Another irony connected to the church to which the mother sends her daughter in the effort to keep the child safe is the fact that this particular church, the Sixteenth Street Baptist Church of Birmingham, is not just an ordinary church. It is a large structure (it is still there) which often served as an organizational headquarters for the Civil Rights Movement and a site of mass meetings as well as a rallying point for protests. In fact, Martin Luther King himself visited and spoke at this church, along with other major leaders such as Reverend Fred Shuttlesworth, pastor of the Bethel Church in Birmingham. Thus, it was because of the church's significance as a site of African-American discontent and protest that it was bombed.
If the mother were aware of this site's active involvement with marches and protests there in Birmingham, Alabama, a hotbed during this era, she might have reconsidered her decision to send her girl to that church, and, instead have her walk to another one where she probably would have been safer, although her walking any distance would involve risk, too.
Irony plays a major role in the poem "Ballad of Birmingham" by Dudley Randall.

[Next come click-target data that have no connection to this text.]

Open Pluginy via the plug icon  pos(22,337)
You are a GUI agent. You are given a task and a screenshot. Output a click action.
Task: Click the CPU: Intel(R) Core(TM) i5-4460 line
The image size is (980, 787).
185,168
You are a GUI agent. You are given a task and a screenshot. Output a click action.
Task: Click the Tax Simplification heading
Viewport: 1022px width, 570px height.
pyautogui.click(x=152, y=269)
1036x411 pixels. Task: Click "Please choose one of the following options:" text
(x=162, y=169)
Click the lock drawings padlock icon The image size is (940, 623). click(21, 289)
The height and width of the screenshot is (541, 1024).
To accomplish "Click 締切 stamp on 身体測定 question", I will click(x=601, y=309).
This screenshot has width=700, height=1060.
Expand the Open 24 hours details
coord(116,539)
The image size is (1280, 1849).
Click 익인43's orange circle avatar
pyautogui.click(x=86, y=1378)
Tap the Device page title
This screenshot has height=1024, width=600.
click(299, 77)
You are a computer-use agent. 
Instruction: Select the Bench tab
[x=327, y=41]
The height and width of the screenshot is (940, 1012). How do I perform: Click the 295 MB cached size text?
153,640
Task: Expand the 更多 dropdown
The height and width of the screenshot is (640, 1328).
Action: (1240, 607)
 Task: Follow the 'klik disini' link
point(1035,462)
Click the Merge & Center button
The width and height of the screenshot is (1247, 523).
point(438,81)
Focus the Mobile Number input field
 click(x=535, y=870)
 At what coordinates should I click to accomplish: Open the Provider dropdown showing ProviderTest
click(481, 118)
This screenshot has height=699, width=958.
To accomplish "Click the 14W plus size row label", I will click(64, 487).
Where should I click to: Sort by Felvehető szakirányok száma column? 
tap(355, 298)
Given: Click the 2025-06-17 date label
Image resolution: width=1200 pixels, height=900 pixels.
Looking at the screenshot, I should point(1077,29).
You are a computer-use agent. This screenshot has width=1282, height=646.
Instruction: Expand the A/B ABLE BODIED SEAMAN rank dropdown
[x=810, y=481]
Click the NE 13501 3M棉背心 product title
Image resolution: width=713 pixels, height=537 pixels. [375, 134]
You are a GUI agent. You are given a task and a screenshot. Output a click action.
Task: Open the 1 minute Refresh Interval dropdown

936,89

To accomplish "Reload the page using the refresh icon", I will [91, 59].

In the poem, the child asks her mother if she can go into town to participate in the Freedom March. Her mother tells her that it will be too dangerous to go to the march and that she should instead go to the church to sing in the choir where it is safe. Ironically, the church is bombed that day, and all the mother finds in the rubble is her daughter's shoe. The poem suggests through irony that no place is safe when the minds of people are corrupt.